When it comes to funding your annuity you have two main options. A single premium is a large one-lump payment. With a single premium you can invest as much money as you want. A single premium is usually required for immediate annuities.

Flexible premiums let you make periodic payments over many years. Also called installments, you can put money into an annuity monthly, quarterly, bi-annually or annually.

Death Benefits

Many annuities provide a death benefit as one of its features. After the annuity owner dies the money in the annuity passes on to the beneficiary named in the annuity. The beneficiary can be one or more people, an organization or a trust. Many financial institutions that set up annuities guarantee that at a minimum your beneficiary receives the total amount of the premiums or installments you paid.
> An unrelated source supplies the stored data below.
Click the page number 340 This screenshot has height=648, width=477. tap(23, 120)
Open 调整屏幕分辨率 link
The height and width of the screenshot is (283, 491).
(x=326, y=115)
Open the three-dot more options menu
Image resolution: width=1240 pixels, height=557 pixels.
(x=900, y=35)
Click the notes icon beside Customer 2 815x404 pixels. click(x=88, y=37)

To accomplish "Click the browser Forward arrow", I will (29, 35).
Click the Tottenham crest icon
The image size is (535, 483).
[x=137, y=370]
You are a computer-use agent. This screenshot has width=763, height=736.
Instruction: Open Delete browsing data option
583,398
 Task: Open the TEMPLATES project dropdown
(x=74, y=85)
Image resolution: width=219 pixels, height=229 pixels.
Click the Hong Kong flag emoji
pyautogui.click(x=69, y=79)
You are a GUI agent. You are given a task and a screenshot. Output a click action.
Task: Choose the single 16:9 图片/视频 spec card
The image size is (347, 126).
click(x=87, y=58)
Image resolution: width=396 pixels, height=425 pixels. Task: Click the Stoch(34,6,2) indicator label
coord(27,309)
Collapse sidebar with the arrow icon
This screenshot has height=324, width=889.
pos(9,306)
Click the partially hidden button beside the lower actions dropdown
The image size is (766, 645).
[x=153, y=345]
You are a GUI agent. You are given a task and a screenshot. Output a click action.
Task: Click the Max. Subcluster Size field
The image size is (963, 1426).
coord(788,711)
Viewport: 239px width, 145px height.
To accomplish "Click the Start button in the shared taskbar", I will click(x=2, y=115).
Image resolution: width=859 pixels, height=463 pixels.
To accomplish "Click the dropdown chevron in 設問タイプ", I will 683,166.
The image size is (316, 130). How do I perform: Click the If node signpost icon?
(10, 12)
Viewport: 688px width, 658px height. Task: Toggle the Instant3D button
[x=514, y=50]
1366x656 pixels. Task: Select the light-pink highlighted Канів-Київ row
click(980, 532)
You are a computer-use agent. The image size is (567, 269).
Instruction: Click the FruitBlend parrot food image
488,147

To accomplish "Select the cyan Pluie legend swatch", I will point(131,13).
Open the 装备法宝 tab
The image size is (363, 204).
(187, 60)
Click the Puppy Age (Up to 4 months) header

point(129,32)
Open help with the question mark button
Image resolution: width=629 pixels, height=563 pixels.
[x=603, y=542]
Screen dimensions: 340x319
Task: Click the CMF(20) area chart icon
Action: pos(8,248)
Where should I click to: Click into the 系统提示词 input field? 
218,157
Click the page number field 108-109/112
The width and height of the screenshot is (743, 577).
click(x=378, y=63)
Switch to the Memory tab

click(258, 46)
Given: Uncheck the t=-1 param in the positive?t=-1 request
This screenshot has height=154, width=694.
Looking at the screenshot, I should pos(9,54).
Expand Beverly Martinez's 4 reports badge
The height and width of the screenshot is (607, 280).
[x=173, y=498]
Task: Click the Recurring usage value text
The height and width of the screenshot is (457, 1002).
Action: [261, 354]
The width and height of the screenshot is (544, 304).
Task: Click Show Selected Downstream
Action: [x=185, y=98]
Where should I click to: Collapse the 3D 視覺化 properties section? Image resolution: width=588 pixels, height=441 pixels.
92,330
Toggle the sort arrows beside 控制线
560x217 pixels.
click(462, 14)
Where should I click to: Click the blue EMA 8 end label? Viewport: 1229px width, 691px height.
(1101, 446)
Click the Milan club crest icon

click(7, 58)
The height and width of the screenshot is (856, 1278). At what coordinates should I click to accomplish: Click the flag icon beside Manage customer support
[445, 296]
The amount of the death benefit depends on several factors including whether the annuity was fixed or variable. When it comes to death benefits for your heirs, things can be complex. It’s always a good idea to have a keen understanding of what happens to your money after your death.

With so many different types of annuities available, a person considering such an investment needs to education himself on what he needs and how annuities can fit into his financial plans as a source of lifetime regular income.